Tearing of the peroneus longus tendon and/or the peroneus brevis tendon can occur. This leads to pain, swelling, sensitivity and a sense of instability in the ankle. The tendon(s) can also pop out of the supporting ligaments that hold them in place (superior peroneal retinaculum and inferior peroneal retinaculum ligaments) which is known as dislocation.



Who is Most at Risk of a Peroneal Tendon Injury?

  • People who play sports or do activates that involve repetitive ankle movements.
  • People who participate in activities such as running on uneven surfaces, racket sports, basketball, hiking, or skiing.
  • People with high arches in their foot.
  • People in aging populations, because our tendons lose elasticity and become brittle.


Symptoms of Peroneal Tendonitis

peroneal-tendonitis-pain-pattern

Peroneal tendon injuries may happen suddenly through an acute incident / accident / trauma or develop over a period of time from over-use or re-injury (a chronic condition).
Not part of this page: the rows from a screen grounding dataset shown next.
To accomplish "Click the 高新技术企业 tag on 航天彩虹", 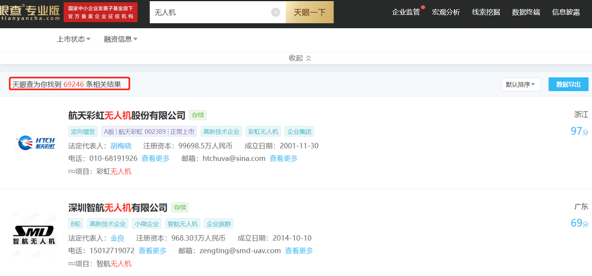I will (x=221, y=131).
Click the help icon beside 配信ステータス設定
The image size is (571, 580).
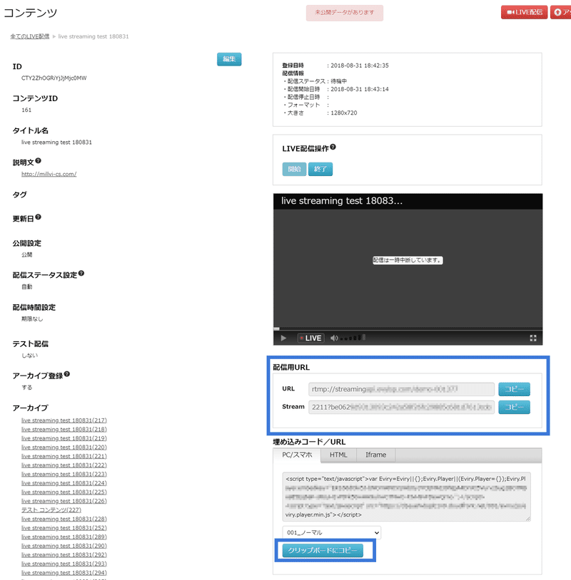coord(82,273)
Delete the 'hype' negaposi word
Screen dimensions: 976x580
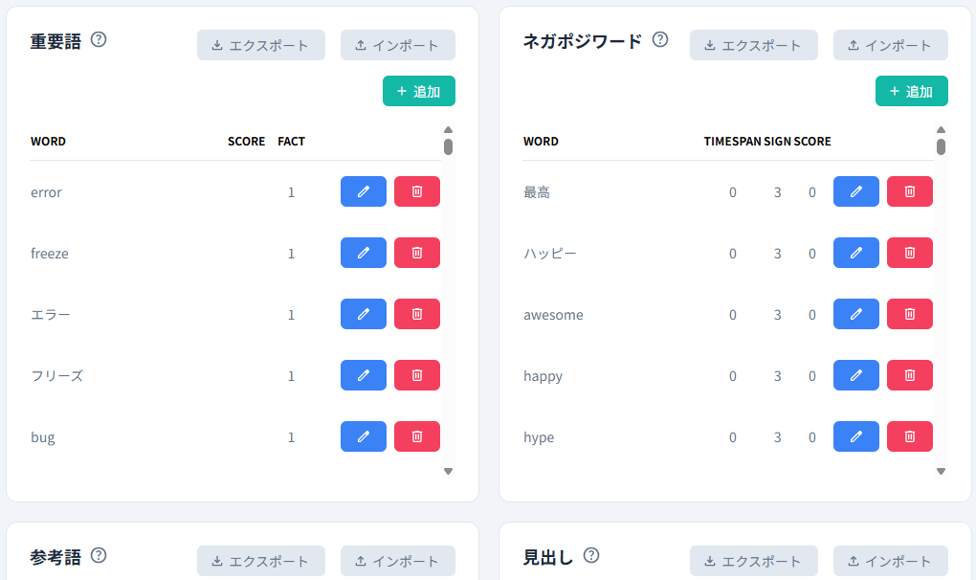[909, 436]
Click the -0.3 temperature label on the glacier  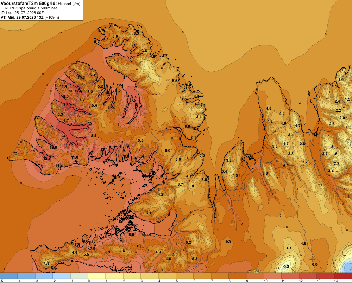tap(286, 266)
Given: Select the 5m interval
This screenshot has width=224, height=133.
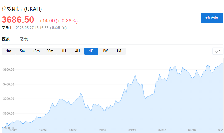Looking at the screenshot, I should 22,51.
If you have peroneal tendonitis you may feel:

  • Pain and/or swelling along the tendon and possibly up the leg along the fibularis longus muscle during or after activity.
  • Pain occurring from time to time on the outside of the ankle
  • Pain that becomes worse with activity and lessens with rest
  • Weakness when you try to rotate your ankle outward (eversion) or to the inside (inversion)
  • Swelling, inflammation, warmth, or hot to the touch around the outside of your ankle.
  • Instability of the foot and/or ankle
  • An increase in arch height at the bottom of your foot

It is important to recognize pain in these areas compared to pain over the fibula (your ankle bone) which might indicate a different problem like a stress reaction of the bone or fracture. Pain on the fibula occurs directly over the bone which is easily felt with your fingers. Peroneal tendon injuries are sometimes misdiagnosed and may worsen without proper treatment, prompt opinion by a foot and ankle doctor is advised.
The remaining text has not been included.